26. Al contrario anche le sentenze su richiamate hanno sempre costantemente ribadito che l’adibizione a mansioni inferiori è legittima solo se sussistono i requisiti della eccezionaiità e della marginalità.

27.E quindi assolutamente consolidato l’orientamento per cui l’impiego di un lavoratore in mansioni inferiori non viola l’art. 2103 c.c., solo se tali mansioni sono oggettivamente “marginali” e funzionalmente “accessorie e complementari” alle sue. Come scrisse questa Corte nella sentenza 2045/98, si deve trattare di un compito “richiesto in modo marginale e solo per completamento e doverosa definizione del lavoro principale ed assorbente”.

28. La Corte di Venezia, richiamato questo principio, ha compiutamente argomentato perchè tali caratteri mancano nel caso in esame.

29. Nè la valutazione può essere diversa per il fatto che si è all’interno di una procedura L. n. 300 del 1970, ex art. 28. Lo statuto dei lavoratori garantisce lo svolgimento dell’attività sindacale nei luoghi di lavoro (art. 14) e tutela contro comportamenti datoriali “diretti ad impedire o limitare l’esercizio della libertà e dell’attività sindacale, nonchè il diritto di sciopero” (art. 28). Il comportamento del datore di lavoro che fa ricadere su altri lavoratori (non scioperanti o addetti a settori non interessati dallo sciopero) le conseguenze negative di uno sciopero mediante il compimento di atti illegittimi, lede l’interesse collettivo del sindacato, tutelato dalla legge in modo distinto ed autonomo da quello dei singoli.
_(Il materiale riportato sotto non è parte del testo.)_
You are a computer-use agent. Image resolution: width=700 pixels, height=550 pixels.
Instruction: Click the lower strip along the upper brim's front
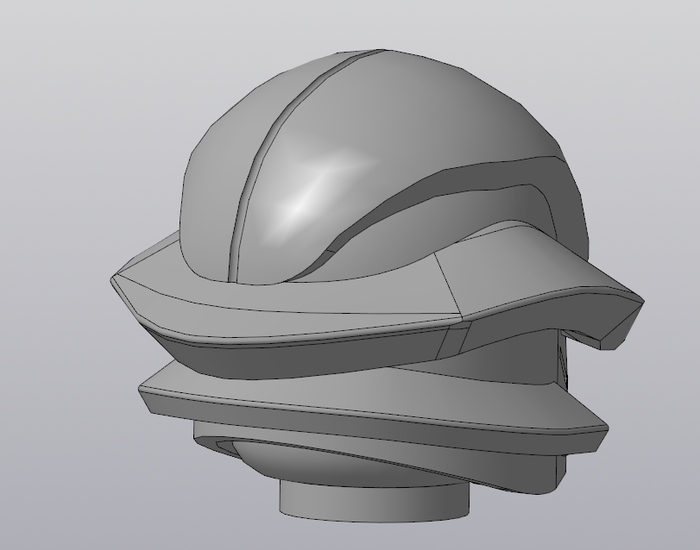point(300,338)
Lo lede nella sua essenza: nella capacità di difendere i diritti dei lavoratori mediante la coalizione solidale, perchè fa derivare dallo sciopero conseguenze illegittime per altri dipendenti, dividendo gli interessi dei lavoratori e ponendoli in contrasto tra loro e con le organizzazioni sindacali.

30. Il ricorso contro la decisione della Corte d’appello di Venezia deve pertanto essere respinto.
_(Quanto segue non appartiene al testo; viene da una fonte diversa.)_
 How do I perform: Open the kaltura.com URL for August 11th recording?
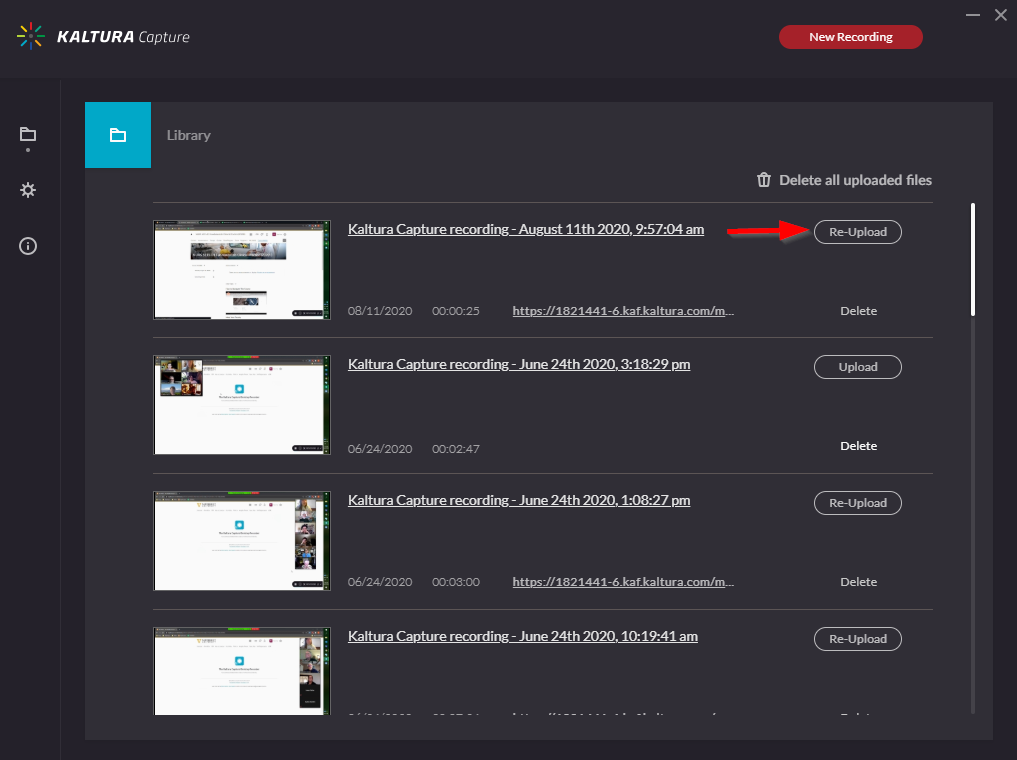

31. Le spese, per legge, devono essere poste a carico della parte che perde il giudizio.

P.Q.M.

La Corte rigetta il ricorso e condanna la società ricorrente alla rifusione al controricorrente delle spese del giudizio di legittimità, che liquida in 40,00 (quaranta/00) Euro, nonchè 5.000,00 (cinquemila/00) Euro per onorari, oltre spese generali, IVA e CPA.
Così deciso in Roma, nella Camera di consiglio, il 4 luglio 2012.